Finding my way into the code base

It’s a relatively small code base so that wasn’t much of an issue.

Testing infrastructure

Testing is mostly done via an end-to-end suite, with many examples of different merge scenarios. It feels fitting for a tool like this.

Reviewing experience

Just like the discussion on issues, the review feedback was very helpful. For instance we had a pleasant joint investigation of the shortcomings of GraalVM which produces native executables which don’t crash but behave differently to running the tool on a standard Java virtual machine. But on another pull request, it turned out that the main developer had lost the mental context necessary to review my improvements to the algorithm - which is definitely understandable given the academic aspect of the project.

Code formatting

I don’t remember any particular style being enforced.

Governance and roadmap

It feels odd to talk about governance and roadmap for a research prototype, right? Still, I think it would generally be useful to know if authors have the intention of developing an open source project beyond the publication of the associated article, or if they have moved on. That’s one form of governance, answering the basic question: is this project open to contributions at all? Or is it better to improve on this project by making a separate code base, with an associated research paper? Not sure if it ought to be formalized, though.
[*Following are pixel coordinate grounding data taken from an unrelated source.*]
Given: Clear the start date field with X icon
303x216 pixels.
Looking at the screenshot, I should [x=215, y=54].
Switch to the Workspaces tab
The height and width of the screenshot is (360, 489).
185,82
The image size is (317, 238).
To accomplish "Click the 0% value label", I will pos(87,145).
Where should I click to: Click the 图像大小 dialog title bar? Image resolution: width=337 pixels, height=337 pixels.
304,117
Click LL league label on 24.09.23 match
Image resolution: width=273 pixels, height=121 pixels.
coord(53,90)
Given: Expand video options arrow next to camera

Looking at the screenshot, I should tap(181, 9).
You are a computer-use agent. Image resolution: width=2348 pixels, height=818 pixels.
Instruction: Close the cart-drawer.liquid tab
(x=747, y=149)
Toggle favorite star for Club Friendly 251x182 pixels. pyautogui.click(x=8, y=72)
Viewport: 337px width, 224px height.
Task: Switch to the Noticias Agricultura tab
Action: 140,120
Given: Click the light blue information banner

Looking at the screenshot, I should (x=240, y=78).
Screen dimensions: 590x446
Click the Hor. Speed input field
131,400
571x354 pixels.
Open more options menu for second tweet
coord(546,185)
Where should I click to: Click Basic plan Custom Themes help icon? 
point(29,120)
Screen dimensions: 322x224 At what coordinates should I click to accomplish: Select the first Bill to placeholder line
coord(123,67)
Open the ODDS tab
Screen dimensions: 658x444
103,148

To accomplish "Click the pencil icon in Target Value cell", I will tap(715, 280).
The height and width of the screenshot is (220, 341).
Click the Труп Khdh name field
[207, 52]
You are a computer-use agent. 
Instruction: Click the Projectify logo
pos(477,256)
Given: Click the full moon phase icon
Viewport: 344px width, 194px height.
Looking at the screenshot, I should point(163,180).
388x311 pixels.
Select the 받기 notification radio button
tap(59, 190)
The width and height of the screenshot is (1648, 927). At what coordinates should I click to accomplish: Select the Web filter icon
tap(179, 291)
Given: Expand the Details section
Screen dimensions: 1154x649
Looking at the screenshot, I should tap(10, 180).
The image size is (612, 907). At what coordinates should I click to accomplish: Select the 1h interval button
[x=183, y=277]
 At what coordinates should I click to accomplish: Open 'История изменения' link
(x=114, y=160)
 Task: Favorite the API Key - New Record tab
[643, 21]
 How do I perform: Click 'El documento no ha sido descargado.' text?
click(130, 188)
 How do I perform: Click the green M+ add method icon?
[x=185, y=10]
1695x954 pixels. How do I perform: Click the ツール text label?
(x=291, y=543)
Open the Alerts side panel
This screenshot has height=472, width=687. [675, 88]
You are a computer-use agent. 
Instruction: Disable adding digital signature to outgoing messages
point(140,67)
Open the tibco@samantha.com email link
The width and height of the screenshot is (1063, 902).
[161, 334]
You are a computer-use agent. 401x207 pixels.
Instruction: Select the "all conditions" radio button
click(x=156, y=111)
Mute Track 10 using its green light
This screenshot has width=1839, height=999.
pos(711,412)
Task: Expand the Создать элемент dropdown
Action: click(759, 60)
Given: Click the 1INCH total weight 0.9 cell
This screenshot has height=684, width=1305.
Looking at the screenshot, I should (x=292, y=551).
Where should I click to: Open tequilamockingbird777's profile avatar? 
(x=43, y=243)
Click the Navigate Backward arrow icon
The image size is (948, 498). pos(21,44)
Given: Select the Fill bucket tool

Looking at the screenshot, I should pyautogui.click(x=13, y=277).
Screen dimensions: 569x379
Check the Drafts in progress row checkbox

After the main developer signalled he couldn’t review one of my contributions, another team member reached out to ask if I’d be up for joining the team and continuing development of the project, which I definitely appreciated.

Would I contribute again?

Despite the good experience on the human level, no, because I don’t think the prototype can be turned into a properly usable tool for various reasons. The algorithm is tightly coupled to the Spoon Java parser, which restricts it to merging Java files only, despite the fact that it shouldn’t be very hard to generalize the abstract algorithm to other languages. The reliance on reflection inside this parser also makes it hard to turn it into a native binary, which feels like a must to me if it is to be used as a Git merge driver.